_ページ本文_
☆ ☆ ☆ ☆ ☆ ☆ ☆

手術前は網膜分離(矢印)と、黄斑部の網膜剥離(星)があり、視力が低下している。
硝子体手術により網膜分離、網膜剥離ともに治癒し視力も改善した。

後部ぶどう腫

  • 後部ぶどう腫とは病的近視の特徴ともいえる代表的な病態であり、眼球後部が後方に突出した状態です。
  • 後部ぶどう腫のある病的近視眼では、ぶどう腫のない眼より視力が悪くなる傾向にあることや、近視性牽引黄斑症や脈絡膜新生血管などの合併症が起こりやすいことも報告されています。
  • 院長はこれまで後部ぶどう腫の研究に携わってきており、光干渉断層計を用いたぶどう腫の診断(業績4、6、9)や、ラットを用いた動物実験での眼軸延長抑制法の開発(業績7)を報告して参りました。

☆ ☆ ☆ ☆ ☆ ☆ ☆

_提供データ_
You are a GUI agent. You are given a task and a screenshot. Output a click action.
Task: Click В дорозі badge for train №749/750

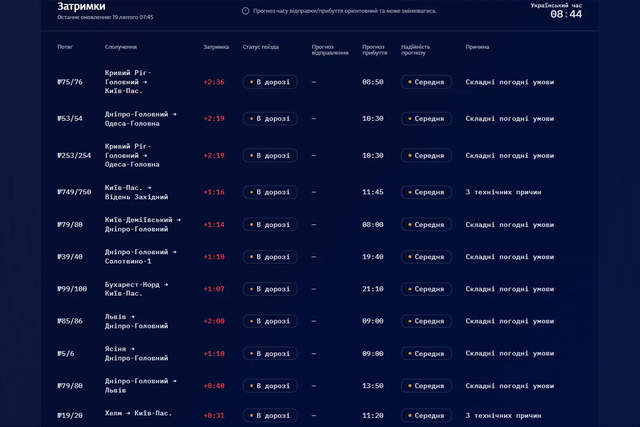point(270,192)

☆ ☆ ☆ ☆ ☆ ☆ ☆

_やること_
病的近視と後部ぶどう腫について述べた本文を、最後の文の後から書き継げ。

_出力結果_
  • 後部ぶどう腫は病的近視合併症の諸悪の根源とも言えるような病態ですが、残念ながらぶどう腫を戻す治療法はなく、予防法も確立されていません。しかし、ぶどう腫に伴って生じる合併症に対しては治療が可能です。後部ぶどう腫を指摘された方は、合併症の早期発見ができるよう、定期的な健診を受ける事が望まれます。